We’ve all been there. You’re walking towards the podium or entering a conference room when you suddenly get a familiar antsy sensation in your stomach. Your focus narrows and the only thought in your head is a dull, monotonous refrain – “you don’t belong here.”
That’s your inner critic rebelling against your turn in the spotlight, and it’s something that plenty of actors experience every time they take to the stage. In this book summary, we’ll wrap things up by looking at some of the techniques they use to beat these self-defeating patterns of thought.
Call it acting as if, a technique that uses the imagination to preempt anxiety. The idea is simple: if you act as though something is true, it’s more likely that it will turn out that way in the real world. That might sound like a load of New Age mumbo-jumbo, but there’s plenty of hard science to back it up.
Let’s start with a 2012 study published in the journal Psychiatric Annals. In it, Thomas Newmark shows that athletes who visualize successfully completing tasks measurably boost their performance. When you imagine something, your body feels like it’s really happening.
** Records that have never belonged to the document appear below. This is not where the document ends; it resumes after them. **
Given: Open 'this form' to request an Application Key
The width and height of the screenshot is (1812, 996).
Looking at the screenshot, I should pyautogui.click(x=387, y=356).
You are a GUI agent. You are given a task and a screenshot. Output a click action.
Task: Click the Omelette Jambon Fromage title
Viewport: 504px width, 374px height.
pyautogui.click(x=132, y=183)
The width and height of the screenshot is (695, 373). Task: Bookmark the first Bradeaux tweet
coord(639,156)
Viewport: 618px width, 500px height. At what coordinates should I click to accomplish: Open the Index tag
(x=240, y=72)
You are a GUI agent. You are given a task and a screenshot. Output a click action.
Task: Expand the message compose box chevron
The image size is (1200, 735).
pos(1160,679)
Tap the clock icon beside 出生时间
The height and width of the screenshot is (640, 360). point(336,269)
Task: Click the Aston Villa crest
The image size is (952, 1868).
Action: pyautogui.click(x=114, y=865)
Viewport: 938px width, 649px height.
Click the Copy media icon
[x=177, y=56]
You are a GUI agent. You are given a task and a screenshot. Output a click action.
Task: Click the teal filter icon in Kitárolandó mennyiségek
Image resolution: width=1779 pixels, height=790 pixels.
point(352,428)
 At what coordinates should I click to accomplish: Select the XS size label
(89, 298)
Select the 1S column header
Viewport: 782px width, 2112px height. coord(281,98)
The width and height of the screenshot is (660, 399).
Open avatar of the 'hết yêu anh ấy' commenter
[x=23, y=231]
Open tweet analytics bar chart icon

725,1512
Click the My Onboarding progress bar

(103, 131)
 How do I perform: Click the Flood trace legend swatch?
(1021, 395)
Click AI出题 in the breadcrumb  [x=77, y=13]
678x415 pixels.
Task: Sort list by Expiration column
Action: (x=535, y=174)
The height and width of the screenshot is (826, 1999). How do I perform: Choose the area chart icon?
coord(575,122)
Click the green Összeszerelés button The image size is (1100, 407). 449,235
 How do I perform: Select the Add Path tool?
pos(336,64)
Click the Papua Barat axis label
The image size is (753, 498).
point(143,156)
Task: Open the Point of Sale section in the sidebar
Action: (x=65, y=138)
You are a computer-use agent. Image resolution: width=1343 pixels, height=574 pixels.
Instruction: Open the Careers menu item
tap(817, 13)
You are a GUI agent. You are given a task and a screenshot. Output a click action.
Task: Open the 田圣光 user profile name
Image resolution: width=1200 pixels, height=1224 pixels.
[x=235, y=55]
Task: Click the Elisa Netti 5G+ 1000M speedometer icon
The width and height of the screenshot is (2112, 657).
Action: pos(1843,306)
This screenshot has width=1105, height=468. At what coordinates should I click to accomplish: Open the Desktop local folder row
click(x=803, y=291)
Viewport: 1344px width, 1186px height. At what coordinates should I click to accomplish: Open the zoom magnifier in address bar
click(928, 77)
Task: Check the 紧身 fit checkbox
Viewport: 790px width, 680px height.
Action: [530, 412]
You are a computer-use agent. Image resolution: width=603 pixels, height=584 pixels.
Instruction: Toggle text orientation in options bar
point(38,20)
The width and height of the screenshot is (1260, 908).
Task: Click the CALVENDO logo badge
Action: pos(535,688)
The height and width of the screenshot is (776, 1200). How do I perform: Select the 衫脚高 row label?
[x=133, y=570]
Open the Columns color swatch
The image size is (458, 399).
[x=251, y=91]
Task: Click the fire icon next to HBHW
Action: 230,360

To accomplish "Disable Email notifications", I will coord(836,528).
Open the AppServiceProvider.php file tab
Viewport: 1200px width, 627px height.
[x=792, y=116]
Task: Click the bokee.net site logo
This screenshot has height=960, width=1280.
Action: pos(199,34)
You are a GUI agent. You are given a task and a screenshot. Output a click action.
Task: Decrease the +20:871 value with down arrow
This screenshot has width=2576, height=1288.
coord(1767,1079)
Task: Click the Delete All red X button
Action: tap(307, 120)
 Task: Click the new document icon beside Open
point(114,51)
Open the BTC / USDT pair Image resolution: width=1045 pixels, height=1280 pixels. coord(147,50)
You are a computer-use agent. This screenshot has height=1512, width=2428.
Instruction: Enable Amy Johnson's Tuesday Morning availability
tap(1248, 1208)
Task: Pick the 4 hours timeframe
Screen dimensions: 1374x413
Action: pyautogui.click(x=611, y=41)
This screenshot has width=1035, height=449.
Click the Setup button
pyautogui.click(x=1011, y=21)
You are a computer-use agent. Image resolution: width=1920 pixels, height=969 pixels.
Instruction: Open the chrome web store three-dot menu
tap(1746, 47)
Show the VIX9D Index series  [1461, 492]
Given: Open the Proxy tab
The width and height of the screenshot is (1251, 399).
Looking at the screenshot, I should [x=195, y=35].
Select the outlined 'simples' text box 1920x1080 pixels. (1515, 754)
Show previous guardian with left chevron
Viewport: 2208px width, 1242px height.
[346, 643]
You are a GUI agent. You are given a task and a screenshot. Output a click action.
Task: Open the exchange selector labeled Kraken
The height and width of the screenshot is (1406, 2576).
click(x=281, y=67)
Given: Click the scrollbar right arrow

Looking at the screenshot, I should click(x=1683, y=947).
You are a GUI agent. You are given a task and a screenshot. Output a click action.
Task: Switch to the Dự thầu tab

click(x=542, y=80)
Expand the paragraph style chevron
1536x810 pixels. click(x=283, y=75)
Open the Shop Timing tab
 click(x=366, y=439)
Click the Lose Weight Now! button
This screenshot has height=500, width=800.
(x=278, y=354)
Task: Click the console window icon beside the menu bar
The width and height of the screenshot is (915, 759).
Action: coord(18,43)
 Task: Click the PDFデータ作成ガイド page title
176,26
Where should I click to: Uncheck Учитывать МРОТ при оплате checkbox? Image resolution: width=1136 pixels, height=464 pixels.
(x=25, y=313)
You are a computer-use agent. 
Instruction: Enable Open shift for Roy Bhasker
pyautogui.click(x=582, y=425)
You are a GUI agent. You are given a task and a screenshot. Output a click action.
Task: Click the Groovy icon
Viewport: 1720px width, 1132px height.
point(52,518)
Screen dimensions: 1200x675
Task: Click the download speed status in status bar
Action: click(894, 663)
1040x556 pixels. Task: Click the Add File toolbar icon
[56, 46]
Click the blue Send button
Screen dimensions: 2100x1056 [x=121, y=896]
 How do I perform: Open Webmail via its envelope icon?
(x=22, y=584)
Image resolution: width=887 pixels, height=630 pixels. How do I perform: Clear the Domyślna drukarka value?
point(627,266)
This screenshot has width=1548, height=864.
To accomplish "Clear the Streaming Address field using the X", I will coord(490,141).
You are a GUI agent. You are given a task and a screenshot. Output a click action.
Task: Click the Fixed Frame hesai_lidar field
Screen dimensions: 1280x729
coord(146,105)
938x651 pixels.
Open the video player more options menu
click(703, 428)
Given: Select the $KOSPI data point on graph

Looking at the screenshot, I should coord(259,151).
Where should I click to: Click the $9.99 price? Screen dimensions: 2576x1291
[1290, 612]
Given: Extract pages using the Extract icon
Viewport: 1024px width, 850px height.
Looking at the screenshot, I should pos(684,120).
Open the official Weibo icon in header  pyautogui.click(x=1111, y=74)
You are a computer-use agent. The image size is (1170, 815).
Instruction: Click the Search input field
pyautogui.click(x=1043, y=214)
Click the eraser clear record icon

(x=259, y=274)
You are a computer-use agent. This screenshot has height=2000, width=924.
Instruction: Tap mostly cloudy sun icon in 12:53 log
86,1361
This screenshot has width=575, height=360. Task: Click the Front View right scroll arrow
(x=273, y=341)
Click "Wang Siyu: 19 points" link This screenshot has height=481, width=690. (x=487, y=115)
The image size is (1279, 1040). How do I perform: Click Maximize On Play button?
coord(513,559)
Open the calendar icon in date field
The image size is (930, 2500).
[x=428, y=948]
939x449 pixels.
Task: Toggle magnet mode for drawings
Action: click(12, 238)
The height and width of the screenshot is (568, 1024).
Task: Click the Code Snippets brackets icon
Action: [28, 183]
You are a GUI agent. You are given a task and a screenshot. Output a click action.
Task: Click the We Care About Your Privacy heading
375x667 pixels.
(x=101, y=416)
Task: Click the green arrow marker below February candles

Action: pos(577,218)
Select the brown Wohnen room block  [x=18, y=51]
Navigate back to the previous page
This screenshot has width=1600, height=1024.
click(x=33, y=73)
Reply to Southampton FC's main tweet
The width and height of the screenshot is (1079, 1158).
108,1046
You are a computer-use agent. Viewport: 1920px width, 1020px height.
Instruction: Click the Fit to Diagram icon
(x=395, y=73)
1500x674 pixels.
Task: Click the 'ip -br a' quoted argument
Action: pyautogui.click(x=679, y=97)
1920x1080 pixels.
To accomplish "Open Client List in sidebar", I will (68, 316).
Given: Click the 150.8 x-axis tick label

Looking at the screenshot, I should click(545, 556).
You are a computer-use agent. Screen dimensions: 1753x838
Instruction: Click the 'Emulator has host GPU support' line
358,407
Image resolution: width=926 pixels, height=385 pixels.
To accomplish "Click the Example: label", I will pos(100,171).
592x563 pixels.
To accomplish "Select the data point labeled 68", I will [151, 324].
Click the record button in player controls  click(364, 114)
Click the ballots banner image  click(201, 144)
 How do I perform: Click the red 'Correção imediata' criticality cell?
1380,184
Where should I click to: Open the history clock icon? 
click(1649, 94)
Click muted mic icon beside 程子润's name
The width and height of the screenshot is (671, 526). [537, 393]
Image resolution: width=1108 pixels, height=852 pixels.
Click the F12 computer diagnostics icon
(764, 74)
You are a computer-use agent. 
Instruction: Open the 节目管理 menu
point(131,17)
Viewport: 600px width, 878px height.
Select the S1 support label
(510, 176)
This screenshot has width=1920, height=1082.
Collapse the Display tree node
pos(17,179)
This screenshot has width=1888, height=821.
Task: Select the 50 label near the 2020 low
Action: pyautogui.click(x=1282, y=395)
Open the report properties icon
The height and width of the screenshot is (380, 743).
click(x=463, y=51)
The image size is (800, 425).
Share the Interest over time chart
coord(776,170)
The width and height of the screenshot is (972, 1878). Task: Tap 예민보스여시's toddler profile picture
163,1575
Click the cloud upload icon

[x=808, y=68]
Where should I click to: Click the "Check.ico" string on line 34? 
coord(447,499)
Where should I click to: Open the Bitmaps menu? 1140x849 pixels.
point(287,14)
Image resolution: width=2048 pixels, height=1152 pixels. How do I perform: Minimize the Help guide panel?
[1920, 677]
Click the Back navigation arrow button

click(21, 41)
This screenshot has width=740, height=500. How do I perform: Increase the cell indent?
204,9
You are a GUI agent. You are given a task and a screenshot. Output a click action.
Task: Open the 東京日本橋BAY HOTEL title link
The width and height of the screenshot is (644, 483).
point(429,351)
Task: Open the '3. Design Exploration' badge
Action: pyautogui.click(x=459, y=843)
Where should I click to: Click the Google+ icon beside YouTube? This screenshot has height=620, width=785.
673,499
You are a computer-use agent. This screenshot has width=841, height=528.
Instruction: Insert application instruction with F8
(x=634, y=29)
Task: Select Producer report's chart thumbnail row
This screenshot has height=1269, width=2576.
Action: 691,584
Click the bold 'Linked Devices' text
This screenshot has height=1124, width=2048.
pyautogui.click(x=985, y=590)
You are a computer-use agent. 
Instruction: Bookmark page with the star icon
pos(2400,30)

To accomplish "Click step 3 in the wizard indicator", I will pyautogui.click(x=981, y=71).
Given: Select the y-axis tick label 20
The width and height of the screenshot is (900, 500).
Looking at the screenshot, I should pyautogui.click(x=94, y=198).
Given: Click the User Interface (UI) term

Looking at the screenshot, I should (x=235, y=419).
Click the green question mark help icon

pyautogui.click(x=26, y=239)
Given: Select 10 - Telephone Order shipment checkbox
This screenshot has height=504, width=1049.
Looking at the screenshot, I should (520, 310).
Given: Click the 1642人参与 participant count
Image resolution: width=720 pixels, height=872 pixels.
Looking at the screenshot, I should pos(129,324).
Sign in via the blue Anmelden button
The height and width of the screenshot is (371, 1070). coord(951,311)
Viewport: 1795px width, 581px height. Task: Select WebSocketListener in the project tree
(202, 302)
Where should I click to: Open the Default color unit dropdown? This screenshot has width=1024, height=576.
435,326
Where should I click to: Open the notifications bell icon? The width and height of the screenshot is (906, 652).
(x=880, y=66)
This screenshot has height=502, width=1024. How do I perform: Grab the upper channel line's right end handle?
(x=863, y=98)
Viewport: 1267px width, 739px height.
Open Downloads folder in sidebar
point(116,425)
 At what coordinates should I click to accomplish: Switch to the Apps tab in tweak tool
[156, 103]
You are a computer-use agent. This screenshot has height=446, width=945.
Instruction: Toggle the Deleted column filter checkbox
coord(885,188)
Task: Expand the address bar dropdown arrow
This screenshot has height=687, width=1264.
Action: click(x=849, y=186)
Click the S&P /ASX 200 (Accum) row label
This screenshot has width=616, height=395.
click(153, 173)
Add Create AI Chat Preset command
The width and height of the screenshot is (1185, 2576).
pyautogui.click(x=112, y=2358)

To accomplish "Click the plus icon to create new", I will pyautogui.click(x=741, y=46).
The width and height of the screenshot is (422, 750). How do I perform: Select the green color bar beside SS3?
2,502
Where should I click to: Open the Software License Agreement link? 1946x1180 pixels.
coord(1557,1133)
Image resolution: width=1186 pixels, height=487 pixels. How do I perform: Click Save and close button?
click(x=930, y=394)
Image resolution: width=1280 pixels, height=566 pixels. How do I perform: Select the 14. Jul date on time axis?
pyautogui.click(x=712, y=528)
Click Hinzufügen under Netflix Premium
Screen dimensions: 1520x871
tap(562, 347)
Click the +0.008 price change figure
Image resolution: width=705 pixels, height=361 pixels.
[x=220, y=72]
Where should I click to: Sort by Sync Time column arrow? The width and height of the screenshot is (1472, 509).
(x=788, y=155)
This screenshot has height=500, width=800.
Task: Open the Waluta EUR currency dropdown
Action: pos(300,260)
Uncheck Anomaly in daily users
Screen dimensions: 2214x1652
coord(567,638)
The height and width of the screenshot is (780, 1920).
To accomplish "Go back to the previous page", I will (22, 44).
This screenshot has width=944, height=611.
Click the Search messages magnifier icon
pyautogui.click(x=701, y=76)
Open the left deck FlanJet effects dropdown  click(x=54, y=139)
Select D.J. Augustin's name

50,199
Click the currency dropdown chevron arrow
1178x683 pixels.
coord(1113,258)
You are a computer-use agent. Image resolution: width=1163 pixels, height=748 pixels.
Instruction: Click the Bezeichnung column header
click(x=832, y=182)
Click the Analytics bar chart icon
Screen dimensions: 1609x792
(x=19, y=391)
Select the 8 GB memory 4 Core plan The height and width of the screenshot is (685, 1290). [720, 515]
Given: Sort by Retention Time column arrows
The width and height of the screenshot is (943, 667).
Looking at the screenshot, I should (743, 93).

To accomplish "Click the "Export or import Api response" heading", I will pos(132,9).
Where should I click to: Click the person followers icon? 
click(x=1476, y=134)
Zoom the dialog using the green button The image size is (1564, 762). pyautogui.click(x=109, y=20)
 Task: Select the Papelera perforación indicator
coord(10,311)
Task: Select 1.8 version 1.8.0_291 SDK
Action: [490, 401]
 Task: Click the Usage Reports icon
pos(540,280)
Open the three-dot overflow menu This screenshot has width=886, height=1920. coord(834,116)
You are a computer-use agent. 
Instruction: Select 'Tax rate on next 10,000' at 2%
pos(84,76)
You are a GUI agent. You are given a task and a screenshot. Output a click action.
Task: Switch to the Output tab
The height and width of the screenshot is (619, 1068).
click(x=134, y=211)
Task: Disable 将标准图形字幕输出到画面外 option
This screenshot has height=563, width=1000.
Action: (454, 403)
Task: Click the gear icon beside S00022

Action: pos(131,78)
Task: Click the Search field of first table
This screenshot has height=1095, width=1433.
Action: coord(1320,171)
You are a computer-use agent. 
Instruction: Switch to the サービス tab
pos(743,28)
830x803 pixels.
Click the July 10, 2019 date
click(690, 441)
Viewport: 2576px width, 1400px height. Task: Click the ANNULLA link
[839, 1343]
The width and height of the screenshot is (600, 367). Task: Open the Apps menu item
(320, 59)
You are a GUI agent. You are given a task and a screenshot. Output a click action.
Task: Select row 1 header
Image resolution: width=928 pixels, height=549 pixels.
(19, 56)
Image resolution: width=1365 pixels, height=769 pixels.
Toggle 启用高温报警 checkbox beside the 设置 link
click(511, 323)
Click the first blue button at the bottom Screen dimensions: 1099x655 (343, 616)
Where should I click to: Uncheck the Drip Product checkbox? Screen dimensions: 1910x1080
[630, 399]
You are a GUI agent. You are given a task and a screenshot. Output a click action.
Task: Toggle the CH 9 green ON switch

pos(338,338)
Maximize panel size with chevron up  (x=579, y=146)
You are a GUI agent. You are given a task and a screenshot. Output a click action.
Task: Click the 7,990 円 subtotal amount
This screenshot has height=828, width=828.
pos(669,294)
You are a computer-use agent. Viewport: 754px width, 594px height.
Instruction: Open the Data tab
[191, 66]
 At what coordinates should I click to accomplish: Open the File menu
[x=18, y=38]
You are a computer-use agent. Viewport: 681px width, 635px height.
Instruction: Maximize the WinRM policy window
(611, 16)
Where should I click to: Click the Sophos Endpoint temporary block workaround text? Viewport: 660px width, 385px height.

Brain scans show an accompanying shift in neural activity from the brain’s logical left hemisphere to the creative right hemisphere, which creates new neural pathways between the two.
Then there’s power posing – assuming an expansive, dominant position in front of a mirror. To get the right idea, think of superheroes with their hands on their hips and legs planted firmly apart. Amy Cuddy, a psychologist at Harvard University, showed that these poses have demonstrable physiological effects. In her 2010 article on the subject, she concluded that acting confidently in front of a mirror actually makes folks more confident. As Cuddy explains, that’s because it can boost testosterone, a hormone linked to feelings of power and control, by up to 20 percent, while simultaneously reducing cortisol, a stress hormone, by up to 25 percent.
The author has firsthand experience of the power of visualization. Having recently received his US Coast Guard boat license, he still found docking his vessel pretty nerve-racking, especially in rough weather. When he talked to more seasoned captains, they told him that they always imagined going through the operation before steering their boats into their berths. Like actors, they were rehearsing their roles before putting themselves in the limelight.
That just goes to show how powerful acting can be!
Final summary
The key message in these book summary:
Whether you know it or not, you’re a natural-born actor. Every day, you move between different roles and play different parts. But here’s the snag: that intuitive understanding of performance rarely equips you for those daunting moments when you’re forced into the limelight. So what should you do next time you take to the stage in front of your peers? The key is to let your inner voice shine and remember that perfect is often the enemy of good. Train your listening skills, make like a chameleon and act “as if” you’re already the performer you want to be, and you’ll take your acting to the next level in no time at all.
Actionable advice:
Improve your speaking by pausing.
Speech trainers will often tell you that a simple way to improve your public speaking is to slow down. Sometimes that makes sense – when you’re nervous, you tend to rush through your material. But if you’re worrying about speaking too quickly, you might just be focusing on the wrong thing. What really makes the difference between a mediocre talk and a kick-ass presentation is pausing. Speaking too slowly is often downright soporific. Bursts of quick speech punctuated with pauses, on the other hand, create attention-grabbing rhythms. That helps your listeners absorb what you’re saying. Even better, pauses give them a moment to take down notes. Remember, you’ll quickly lose them if they’ve got their heads stuck in their laptops!